Use of ultrasound in drug delivery systems: emphasis on experimental methodology and mechanisms

Figures & data

Figure 1. In vitro set up for sonication experiments. (A) A dish containing the sample (S) is positioned directly on top of the transducer (T) after applying acoustic gel to avoid air between the transducer and the dish. (B) Ultrasound travels horizontally through degassed distilled water to irradiate the sample positioned at a certain distance. At the far end is an ultrasound absorber (UA) that prevents reflection of ultrasound. (C) The tube containing the sample is positioned a few centimeters from the transducer and could be rotated during sonication for a more uniform exposure of its content. Ultrasound is directed upwards to hit the sample. (D) For small samples (such as those using 24 or 96 well plates), small transducers (e.g. less than 10 mm in diameter) can be dipped directly into the sample for sonication.

Table 1.  Advantages and disadvantages among experimental systems

Experimental system	Advantages	Disadvantages
Basic in vitro (See Figure 1 for sample set-ups)	• Generally easy to design • Economical • Suitable for processing large number of samples • Easy to do assay for drug delivery experiments on cultured cells	• Less reproducible in vivo • Set-ups are usually varied • Acoustic factors may be difficult to control
Ex vivo	• Less expensive than in vivo • In vitro or in vivo-simulated set-ups used for cell culture experiments may be applied in this system	• Some surgical skills may be required • Assays for cells experiments may not be suitable • Drug delivery may be difficult to quantify
In vivo-simulated (See Figure 2 for an example set-up)	• Greater reproducibility in vivo • Less expensive than in vivo • May use cultured cells for drug delivery experiments	• Generally difficult to design • May not be suited for large number of samples
In vivo	• Experimental design and results could be useful to design protocol for eventual clinical trials	• Can be expensive • More time may be needed before getting the end results • Limited options for assays to evaluate drug delivery experiments

Figure 2. In vivo-simulated set up. This is a novel in vitro set-up that simulates in vivo conditions. Close chamber containing cancer cells is sandwiched in between transmitting oil simulating soft tissue in the body and ultrasound absorber on the opposite side to minimize reflection of ultrasound waves.

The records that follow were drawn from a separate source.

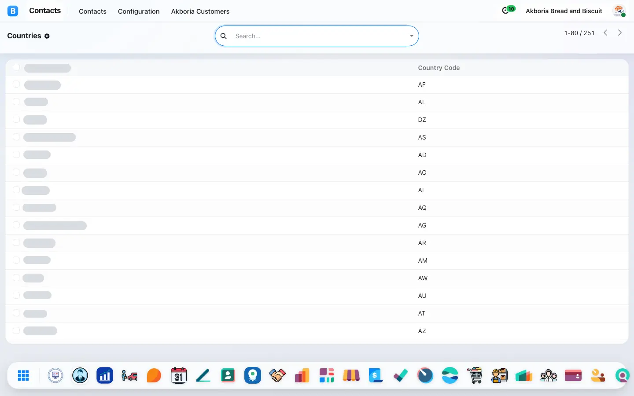The height and width of the screenshot is (396, 634).
Task: Open the Akboria Customers menu
Action: (200, 11)
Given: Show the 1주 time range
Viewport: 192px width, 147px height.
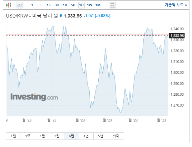Looking at the screenshot, I should point(28,136).
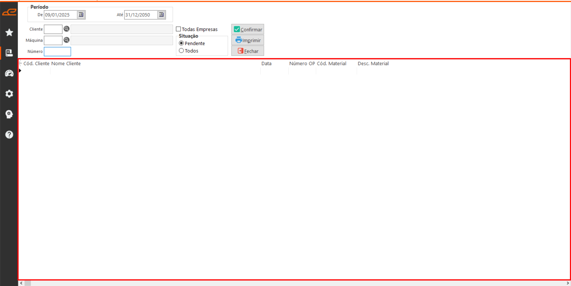Click the Cliente search magnifier icon
The image size is (571, 286).
coord(67,29)
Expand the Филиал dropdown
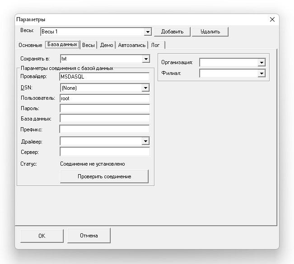Viewport: 294px width, 264px height. click(261, 73)
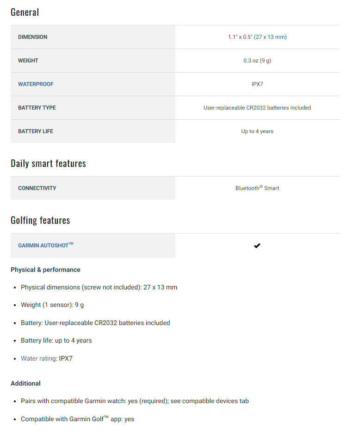Click the BATTERY LIFE row label
The width and height of the screenshot is (359, 442).
tap(36, 131)
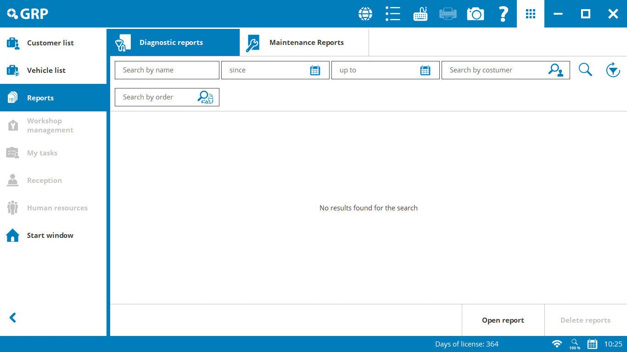Click the globe icon in top bar

point(365,14)
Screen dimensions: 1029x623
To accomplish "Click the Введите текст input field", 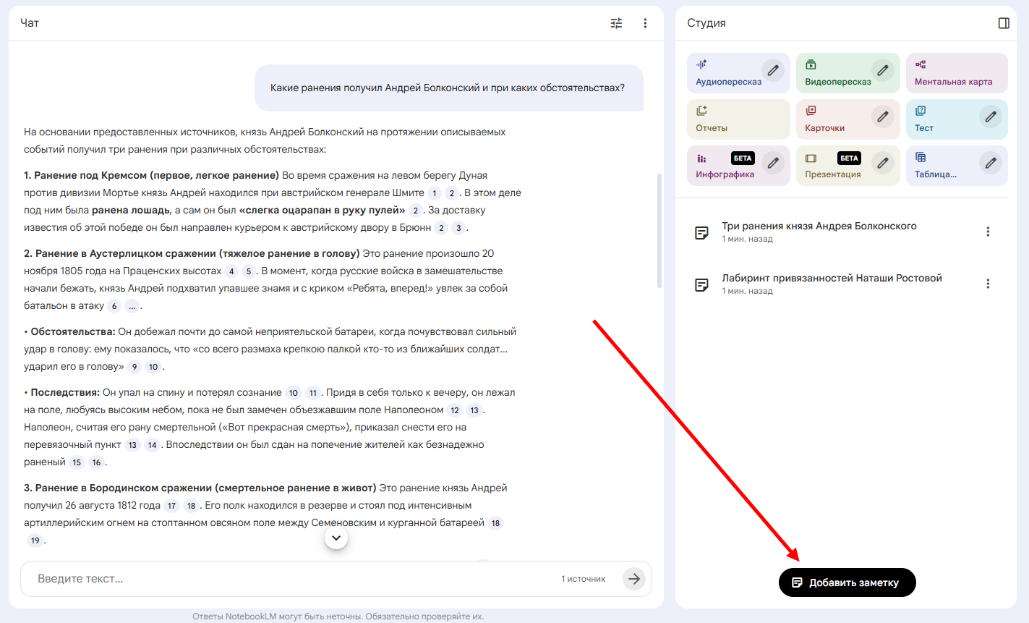I will (x=289, y=579).
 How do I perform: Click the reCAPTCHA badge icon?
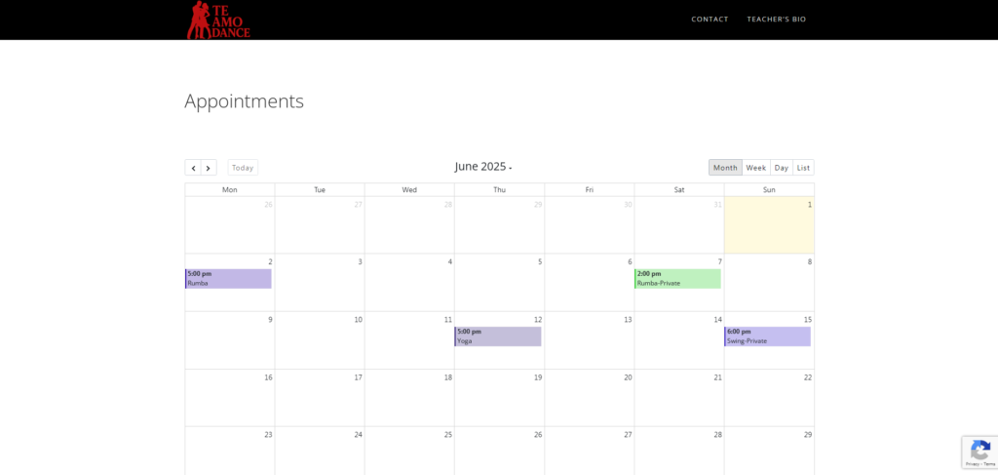[979, 451]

Figure 3. Targeted drug delivery by ultrasound with microbubbles. Microbubbles can be engineered to carry therapeutic agents and at the same time carry with them ligands that specifically latches on to particular cells (e.g. cancer cells belonging to a cancer cell line). Conceptually, these engineered microbubbles will be injected intravenously into a cancer patient, allowing time for the microbubble to localize on the cancer cells before sonication. Sonication will release and deliver the therapeutic agent into the target cells. Ultrasound in this case should reach an acoustic pressure sufficient to destroy the bubbles, but may generate mechanical and thermal effects in the surrounding tissue without or with fewer microbubbles and less drug. The expected effect would be greater on the target cells and tissues, with minimal side effects.